Economist Dr has said while a decision concerning an increase in the minimum wage is necessary, it will have to be carefully weighed before it is implemented.
He said given the fact that the spending power of the wider public has consistently eroded for the past years, an increase for workers should be considered.
Arjoon said, “An increase to the minimum wage is warranted especially given the dramatic increase in the cost of living in the last few years. In the last five years, prices increased by approximately 15 per cent, with food prices increasing by 27 per cent. The intention behind any increase in the minimum wage is to improve the purchasing power for those in the low-income brackets, their overall quality of life and help combat poverty. It is also intended to stimulate further economic activity in the private sector from additional spending, given that those in the lower income bracket will have higher disposable income.”
He however noted that if the increase is too high, there could be a negative effect on the economy.
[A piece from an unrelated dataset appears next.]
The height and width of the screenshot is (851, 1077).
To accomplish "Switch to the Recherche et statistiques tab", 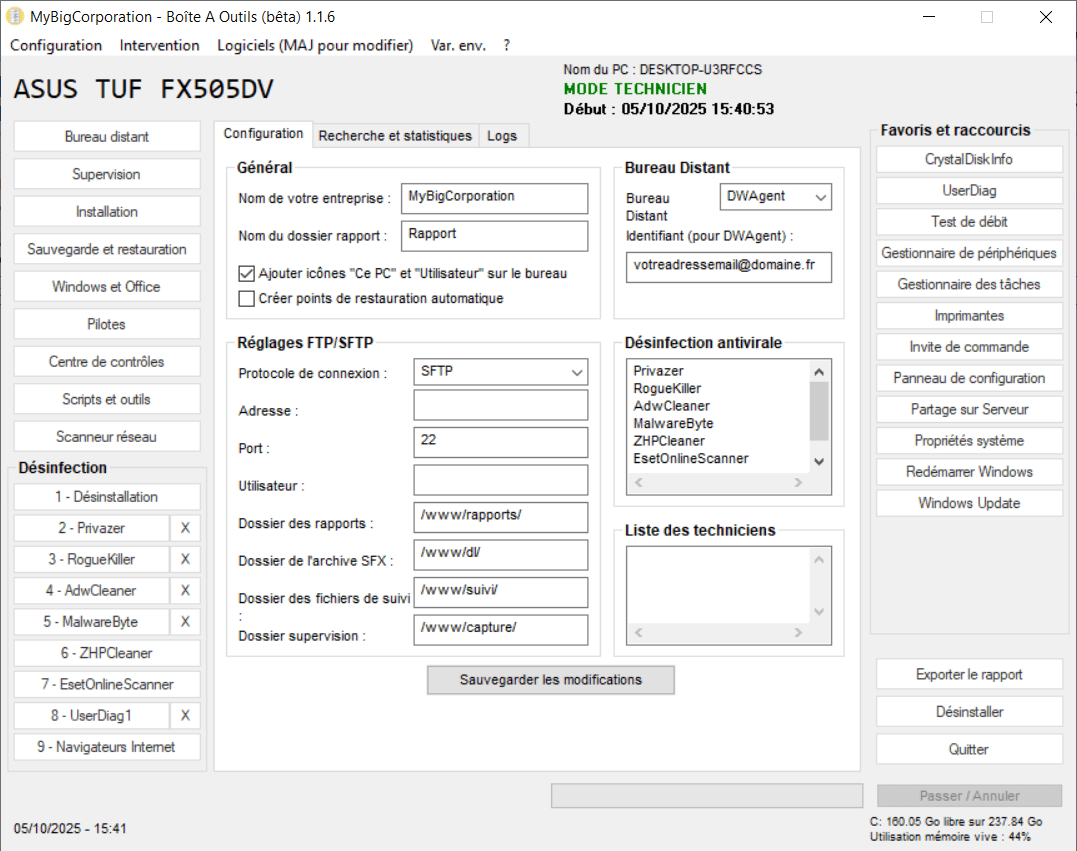I will pos(395,135).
Arjoon said, “However, these benefits largely depend on the extent of the wage increase—if it is too high, especially one that businesses cannot afford, it can create more economic difficulties that will outweigh the potential advantages of the wage increase. When setting the wage increase, the authorities have to take into account two key factors:
(1) The overall rise in the cost of living; and
(2) the extent to which overall productivity has increased.
“If wages are increased by a greater proportion than productivity, we run a serious risk of increased inflationary pressure. Therefore, when deciding the minimum wage increase, a balance must be struck when considering the increase in the cost of living and productivity gains.”
He continued, “There will also be further inflationary pressure, given that a higher minimum wage also increases business costs, and businesses may pass on these higher costs to the consumer as higher prices. Naturally, inflation erodes any improvement to the purchasing power from the wage hike.”
He also warned that such a change could also prompt job losses as businesses could struggle to pay workers under the new wage structure.
“Employment can be affected due to the increase in business costs, especially if the wage hike is too high. Some companies, especially smaller ones, may opt to hire workers on a temporary basis, instead of giving them a permanent position, so that they can better manage their overall wage bill.
“There can also be possible job losses, as some low-skilled positions could be made redundant if the company is not be able to afford to pay the increase in minimum wage. The employer may transfer the responsibilities of that position to someone else without raising their pay, and this reduces job opportunities for those with limited skills and experience. Moreover, a substantial increase in the minimum wage can lower profit margins for small businesses,” said Arjoon, who also noted that it could lead to businesses adopting risky practices to cut or manage costs.
The economist said that if the increase is too high, it can also lead to unethical practices on the part of the employer, as they may opt to leave total pay unchanged and underreport the number of hours employees worked.
“Some might not report employment at all, evading the minimum wage law entirely. This will be more common for those businesses unregistered and operating in the shadow economy,” he said.
This, he said, could also lead to further exploitation of low-skilled workers, who may find themselves out of work due to job cuts and invariably lead to informal employment where they lack traditional security.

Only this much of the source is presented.